Il volgo commosso Ripensa, si calma, Capisce che il ricco Può aver nobil alma: Insegna a' suoi figli, Che pace e lavor Del povero sono Salute e decor.

Salve, o di carità sacra fiammella Che accendi il cor del pio dovizïoso! Se a noi mortali fulgi or così bella, Qual fulgi tu dell'anime allo Sposo? A lui che, tutte mentre a sè le appella, Le appella a mutuo affetto generoso! A lui che quando cinse umano velo, Ci palesò che tutto amore è il Cielo!

Amore santifica Tesori e palagi, Amore santifica Tuguri e disagi; Amor sulla terra Può tutto abbellir, L'impero, il servire, La vita, il morir.

Amato molto, amato sia il Signore Ch'è modello de' ricchi impietositi! Amato molto, amato sia il Signore, Modello ai cuori da sventura attriti! Amato molto, amato sia il Signore Che noi vuol tutti alla sua mensa uniti! Amato molto, amato sia il Signore Che per l'anime umane arde d'amore!

Oscuro o potente, Di Dio tu sei figlio, Fratello degli Angioli, Ancor che in esiglio! Gran fallo ci avvolse Nel fango e nel duol: Amiam! ci fia reso Degli Angioli il vol!

UNA DONNA.

Quoniam mulier sancta es et timens Dominum. (_Judith_. c.8.29).

Nota è a me sulla terra una mortale Che dal Ciel tutti i doni ebbe più chiari: Poch'alme han forza d'intelletto eguale, E fior dal meditar colgon sì rari: S'alza di fantasìa su fulgid'ale, E a' più posati ragionanti è pari: Pronta discerne il ver, pronta l'addita, E tanta luce è da umiltà addolcita.

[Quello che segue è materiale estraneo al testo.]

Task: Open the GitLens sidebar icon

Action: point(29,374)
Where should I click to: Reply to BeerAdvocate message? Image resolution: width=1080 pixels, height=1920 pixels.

Cinta ell'è di ricchezze e di splendore, E le aggradano brio, riso, favella; Tutte potrebbe del suo viver l'ore Incantar con magìa sempre novella: Par che delizïato il suo bel core Ogni affannoso sentimento espella; Ma questa d'eleganti arti regina Nutre d'egregi fatti ansia divina.

E color che l'ammirano raggiante D'ingegno e grazia in suoi ridenti crocchi. Ignoran che fissati ha poco avante Sopra miseria spaventosa gli occhi; Che sua candida man dianzi tremante Alzò il mendico prono a' suoi ginocchi; Che il delicato piè stanco or riposa D'aver recato ad egri aïta ascosa.

De' suoi giorni in sull'alba acerba morte Rapito a lei la dolce madre avea; Ma il padre in sen chiudeva anima forte, Anima avversa ad ogni bassa idea: Ei della figlia le pupille accorte Volgere a desideri alti sapea: Pensante crebbe, e in ogni tempo ambìo Il sorriso del padre e quel di Dio.

Data fu la sua destra a mortal degno Di tesauro sì bello e invidïato. Lontana dal natìo, gallico regno, Mosse al diletto suo compagno a lato: Non mirò i novelli usi con disdegno, Non portò di straniera orgoglio usato: Amò la nova patria, amò l'antica, Visse de' giusti d'ogni lido amica.